JAKARTA, NortonNews.com – Pemilik restoran Bibi Kelinci, Nabilah O’Brien, ditetapkan sebagai tersangka dalam kasus dugaan pencemaran nama baik dan fitnah setelah mengunggah rekaman CCTV terkait pencurian di restorannya ke media sosial.
Peristiwa ini bermula pada Jumat (19/9/2025) malam, ketika restoran tengah dipenuhi pesanan. Dalam rekaman kamera pengawas, pasangan suami istri berinisial ZK dan ERS terlihat memasuki area dapur yang merupakan area terbatas, lalu mereka mengeluhkan kepada karyawan karena pesanan makanan mereka belum juga diberikan.
Kuasa hukum Nabilah, Goldie Natasya Swarovski, menegaskan bahwa area yang dimasuki oleh ZK dan ERS merupakan zona terlarang dan tindakan tersebut memicu keributan, Jumat (6/3/2026).

Ia menjelaskan, setelah kejadian itu, pasangan tersebut keluar dari restoran sambil membawa 14 menu makanan yang sudah dipesan tanpa melakukan pembayaran. Pihak karyawan sempat mengejar untuk meminta pelunasan tagihan, namun tidak diindahkan. Berdasarkan struk yang telah dicetak, kerugian restoran diperkirakan mencapai Rp530.150.
Menindaklanjuti peristiwa tersebut, Nabilah mengunggah rekaman CCTV ke media sosial dan melalui kuasa hukumnya mengirimkan somasi kepada ZK dan ERS pada 24 September 2025 dengan permintaan agar keduanya menyampaikan permintaan maaf secara langsung.

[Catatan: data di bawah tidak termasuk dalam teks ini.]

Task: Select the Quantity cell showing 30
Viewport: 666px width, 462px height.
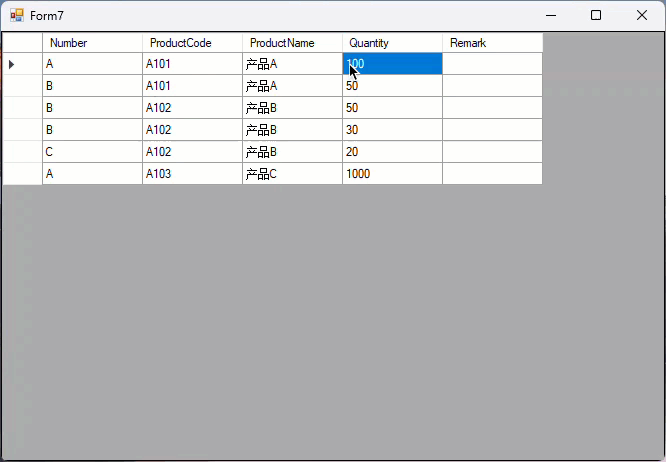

Namun, somasi itu tidak mendapat respons. Ia pun melaporkan ZK dan ERS ke Polsek Mampang Prapatan.
Tidak lama kemudian, pasangan tersebut mengirimkan somasi balasan dengan tuntutan ganti rugi sebesar Rp1 miliar, yang ditolak oleh Nabilah. Selanjutnya, ZK dan ERS melaporkan balik Nabilah ke pihak kepolisian atas dugaan penyebaran rekaman CCTV di media sosial.
Dilansir dari Kompas.com- Kuasa hukum menegaskan bahwa unggahan video tersebut bertujuan untuk mencegah terjadinya kejadian serupa di tempat lain.Kuasa hukum menegaskan bahwa kliennya tidak memenuhi unsur tindak pidana dan tidak memiliki niat jahat untuk merusak atau menyerang kehormatan pihak lain.
Dalam proses penyelidikan, Nabilah telah beberapa kali menjalani pemeriksaan di Direktorat Tindak Pidana Siber Bareskrim Polri hingga 26 Februari 2026. Dua hari setelah pemeriksaan terakhir, ia resmi ditetapkan sebagai tersangka.
Nabilah menyatakan keheranannya atas proses hukum yang menjeratnya dan menilai penetapan tersangka tersebut terasa janggal, karena rekaman CCTV yang diunggahnya merupakan peristiwa yang memang benar-benar terjadi.
Nabilah menuturkan bahwa proses hukum yang dijalaninya berlangsung sangat cepat dan terasa janggal. Ia menegaskan bahwa rekaman CCTV yang menjadi dasar unggahan tersebut merupakan bukti nyata dan faktual. “CCTV itu ada dan tidak pernah berbohong,” ujarnya.
Sementara itu, ZK dan ERS sebelumnya telah ditetapkan sebagai tersangka oleh Polsek Mampang Prapatan atas dugaan kasus pencurian.